改憲派、非改憲派の色分けでは高柳会長が改憲不要論なのに対し、矢部副会長は部分改憲論。手元の資料では、矢部副会長がどの規定を変えるべきだと考えているのかわからないが、9条については変えるべきでないと考えたことは明白だ。

安倍晋三元首相は憲法9条について「自衛隊を明記すべきだ」との考えを示し、9条改変の方向づけをした。これに対し、九条の会は「占領時代につくられたとの相も変らぬ押し付け憲法論」と強く反発している。
岸田文雄首相は安倍政治を基本的に継承、1月26日の衆参院本会議で憲法の改変について「総裁選などで『任期中に実現したい』と言ってきた。先送りできない課題」と、改憲への強い姿勢を示した。内閣憲法調査会の高柳会長は「9条は幣原元首相の高邁なステーツマンシップを表示するもの」と述べた。その理想を岸田首相は投げ捨てるというのである。

理想だけでは敵国の侵略から守れないとの論がある。ウクライナ戦争、台湾海峡の緊張、北朝鮮のミサイル威嚇など、わが国を取り巻く環境は近年厳しさが増していることは確かだ。

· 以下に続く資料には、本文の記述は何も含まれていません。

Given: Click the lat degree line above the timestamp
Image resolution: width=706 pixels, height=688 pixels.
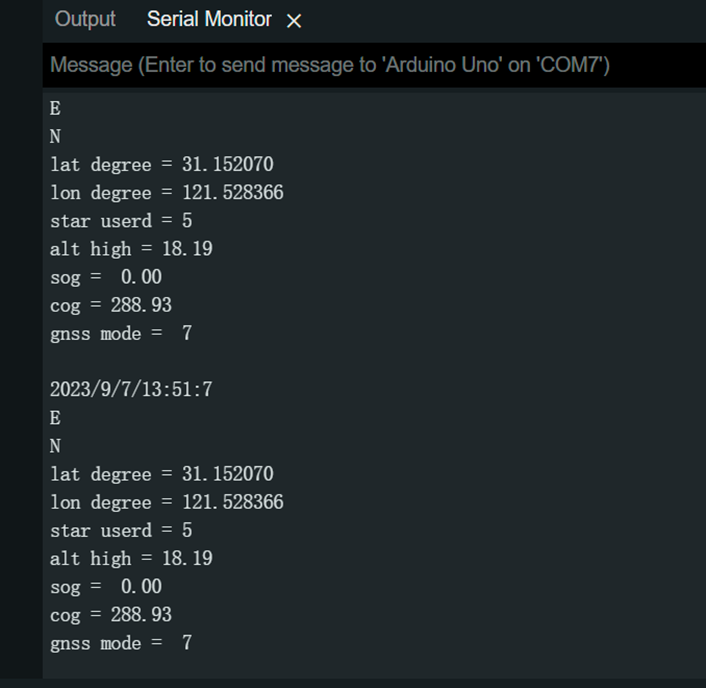Looking at the screenshot, I should point(162,164).
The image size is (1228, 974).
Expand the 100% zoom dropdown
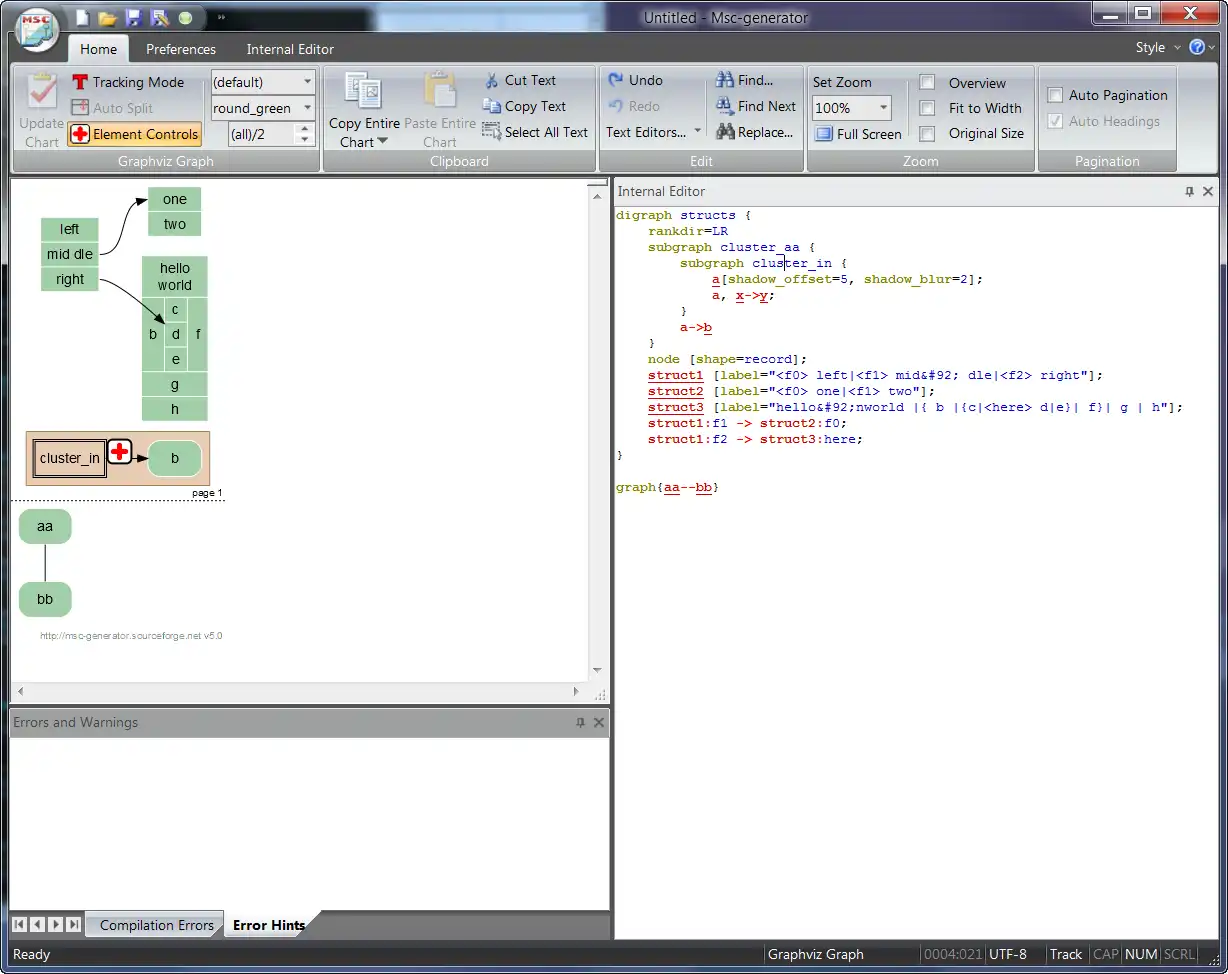[x=883, y=108]
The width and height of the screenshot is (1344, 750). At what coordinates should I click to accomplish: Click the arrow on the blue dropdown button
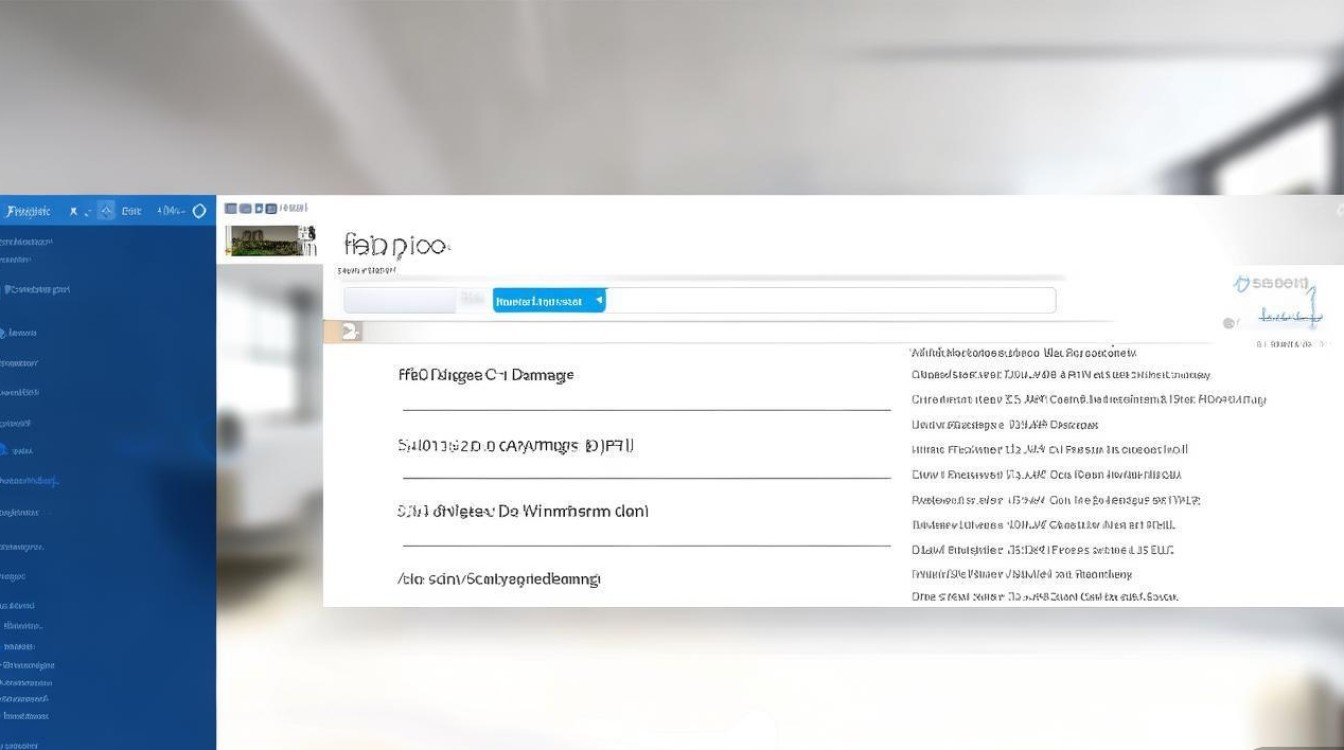pyautogui.click(x=599, y=300)
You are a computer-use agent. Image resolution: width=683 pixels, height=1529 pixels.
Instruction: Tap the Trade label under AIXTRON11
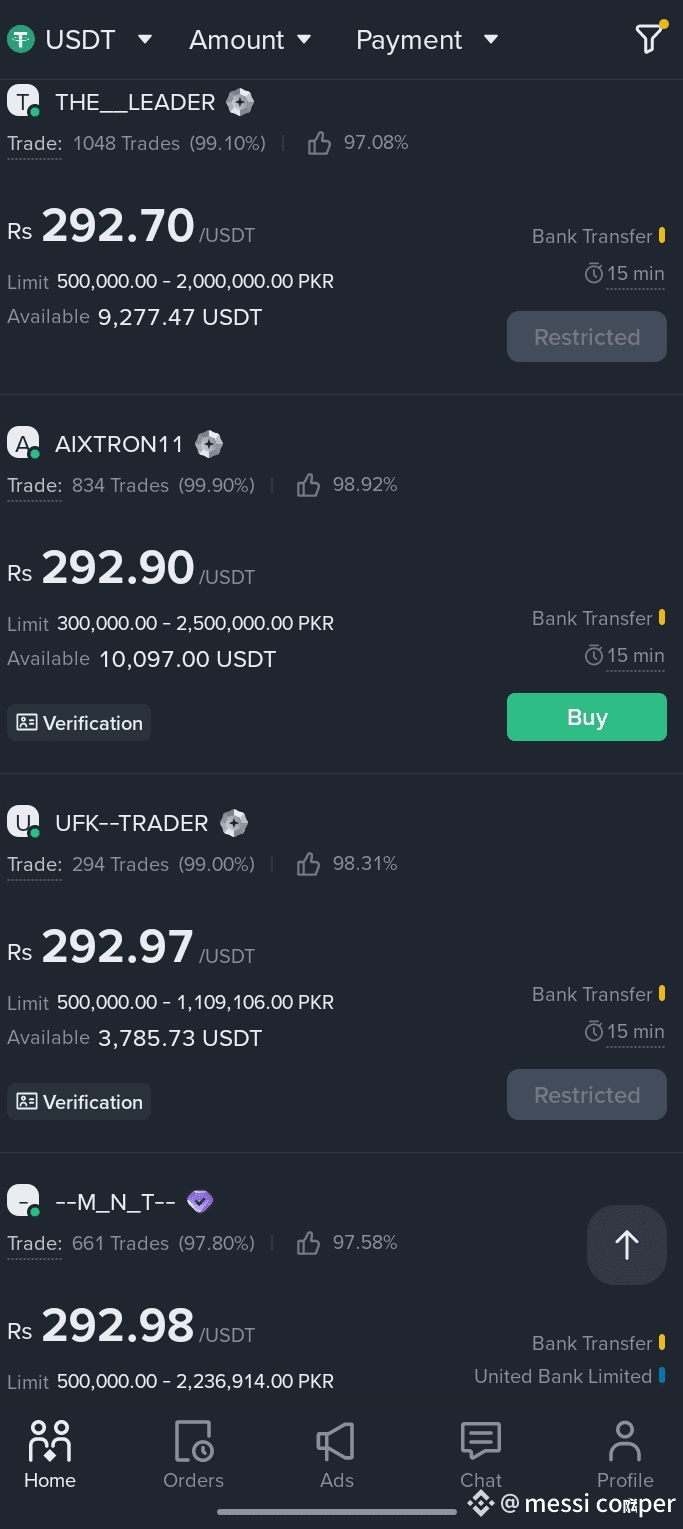[34, 486]
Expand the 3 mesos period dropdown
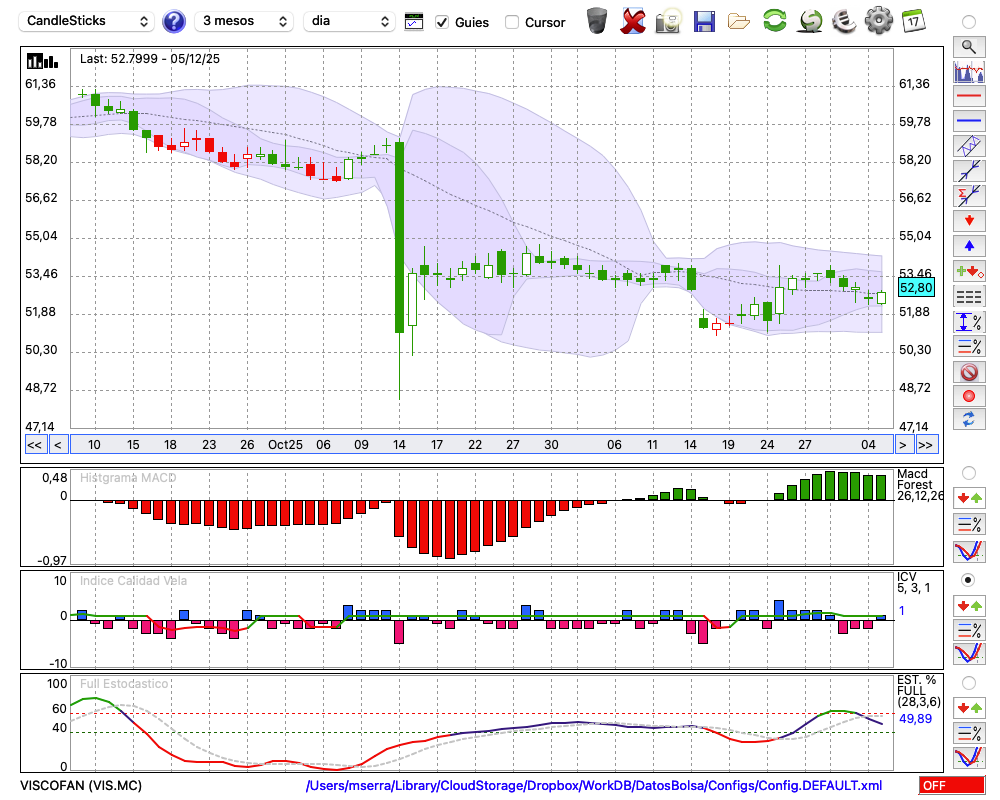The width and height of the screenshot is (1000, 800). coord(244,21)
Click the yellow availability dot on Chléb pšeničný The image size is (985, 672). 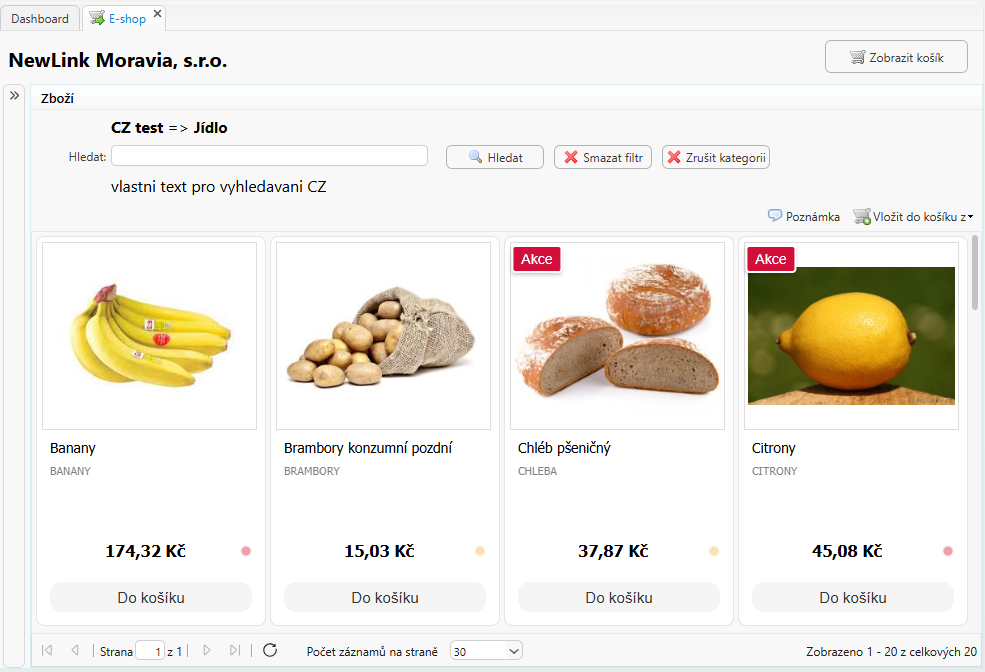click(x=713, y=550)
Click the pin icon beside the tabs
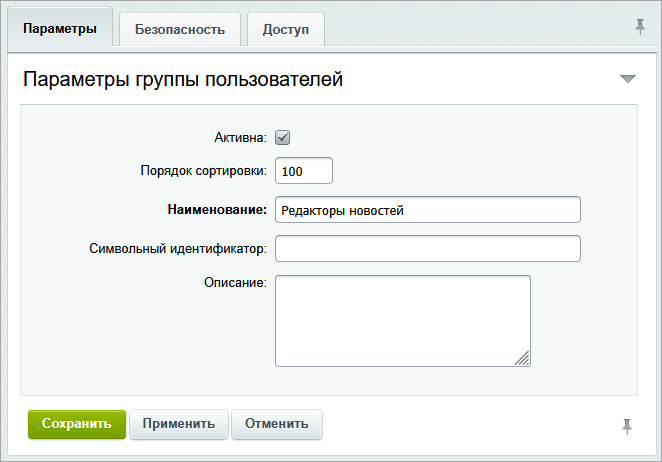The image size is (662, 462). (640, 27)
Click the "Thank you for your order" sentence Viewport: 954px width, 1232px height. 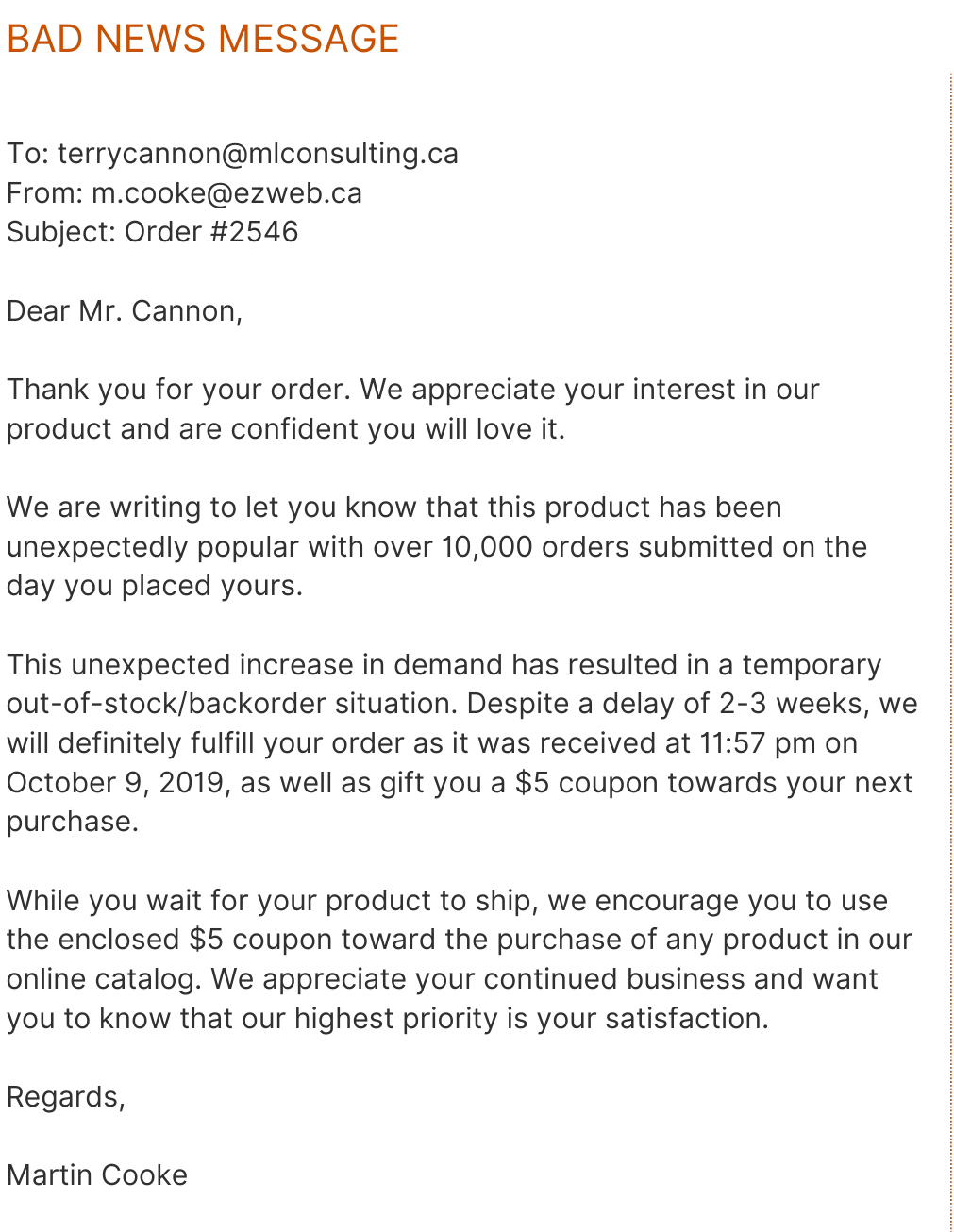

問題は矢部副会長が言うような「国民のなかから盛り上がる要求」があるかどうかである。世論調査などでは憲法改変を是とする国民が「変えるべきでない」をわずかに上回っているが、軍拡増税には国民の多くが反対している現状をみると、「盛り上がる要求」とまではとてもいえまい。
9条を変えることは、「平和主義国家」というわが国の心柱を抜いてしまうことである。国の屋台骨がくずれると、それこそ敵国からの侵略という暴風に耐えられなくなる。内閣憲法調査会の調査結果はそれを教えてくれているのである。